From the archives: Chasing waterfalls

Delegates at the 2014 forum heard about the challenges around automating the carry waterfalls process – something that’s still true nearly a decade on.

While technology has been able to automate certain aspects of investor reporting, fund accounting and other back-office functions, CFOs continue to wait for a push-button solution to calculate distribution waterfalls, delegates heard at the 2014 PEI CFOs and COOs Forum in New York.

Waterfall calculations are governed by delicate language found in the partnership agreement that determines how money from realized investments will be divided between LPs and the fund manager.

“If you’ve worked on more than one fund, you know each fund waterfall process is defined totally different in the partnership agreement,” said EY principal Shawn Pride. 

Factors such as clawback provisions, multi-layered tiers of carried interest rights and whether carry is paid on a whole fund or deal-by-deal basis all complicate the waterfall distribution process.

The challenge then is writing software code that could account for all the nuances within each partnership agreement’s waterfall model, delegates heard at the conference. “There are some software packages out there that can do it, but it has to be highly customized for each separate fund under management,” said Pride.

CFOs desire a software solution that will allow them to forecast carried interest payment streams by playing with a fund’s IRR – moving it up and down to see what kind of carry figures partners could expect under various scenarios.

“The deal team will ask me what IRR we need to hit for X amount of carry in 2014, and I’ll just have to rely on manual methods to figure it out,” said one CFO delegate at the conference.

Hearing those wants, service providers, including BNY Mellon, Koger and eFront, have created platforms that have been able to unravel some of the complexities in automating waterfall distributions.
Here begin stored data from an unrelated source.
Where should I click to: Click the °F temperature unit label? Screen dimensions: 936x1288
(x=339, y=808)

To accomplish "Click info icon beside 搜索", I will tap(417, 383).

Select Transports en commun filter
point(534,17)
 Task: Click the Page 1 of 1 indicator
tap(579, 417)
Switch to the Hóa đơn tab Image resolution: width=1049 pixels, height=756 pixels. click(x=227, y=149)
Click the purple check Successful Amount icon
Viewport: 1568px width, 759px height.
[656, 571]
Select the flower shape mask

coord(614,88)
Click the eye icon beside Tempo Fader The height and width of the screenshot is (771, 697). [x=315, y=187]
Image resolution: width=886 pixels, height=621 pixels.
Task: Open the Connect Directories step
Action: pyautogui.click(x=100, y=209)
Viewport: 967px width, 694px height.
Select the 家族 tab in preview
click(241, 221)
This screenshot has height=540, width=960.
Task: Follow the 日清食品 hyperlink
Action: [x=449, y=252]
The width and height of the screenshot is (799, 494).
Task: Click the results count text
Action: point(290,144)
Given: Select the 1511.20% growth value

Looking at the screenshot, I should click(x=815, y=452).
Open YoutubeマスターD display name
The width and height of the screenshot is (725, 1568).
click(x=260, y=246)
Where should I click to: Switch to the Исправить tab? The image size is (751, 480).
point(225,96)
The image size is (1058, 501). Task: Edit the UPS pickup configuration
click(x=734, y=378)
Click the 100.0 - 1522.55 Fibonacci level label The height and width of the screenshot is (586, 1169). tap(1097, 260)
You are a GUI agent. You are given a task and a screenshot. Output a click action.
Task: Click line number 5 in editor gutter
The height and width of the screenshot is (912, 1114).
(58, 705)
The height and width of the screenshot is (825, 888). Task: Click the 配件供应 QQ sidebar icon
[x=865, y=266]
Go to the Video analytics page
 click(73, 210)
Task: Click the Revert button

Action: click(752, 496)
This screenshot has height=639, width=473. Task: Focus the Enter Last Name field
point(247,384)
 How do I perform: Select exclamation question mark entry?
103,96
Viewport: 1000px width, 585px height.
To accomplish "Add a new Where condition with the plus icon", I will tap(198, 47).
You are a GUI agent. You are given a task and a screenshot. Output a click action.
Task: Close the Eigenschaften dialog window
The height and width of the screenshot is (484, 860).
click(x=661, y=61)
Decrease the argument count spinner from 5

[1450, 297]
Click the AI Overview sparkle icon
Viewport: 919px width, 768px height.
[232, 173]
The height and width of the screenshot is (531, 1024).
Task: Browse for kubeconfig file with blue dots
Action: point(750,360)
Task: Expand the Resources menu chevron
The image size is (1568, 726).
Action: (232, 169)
“The problem of extracting the right data and performing a calculation has been answered but going forward finding the right balance between automation, auditability and flexibility is key,” said Eric Bernstein, head of North America operations for software service provider eFront. Moreover a risk in fully automating the waterfall distribution is creating a “blackbox” that may hide any calculation errors, said Pride. “Using Excel gives you a record of the waterfall. Calculations can be more easily traced back and shown to auditors or investors.”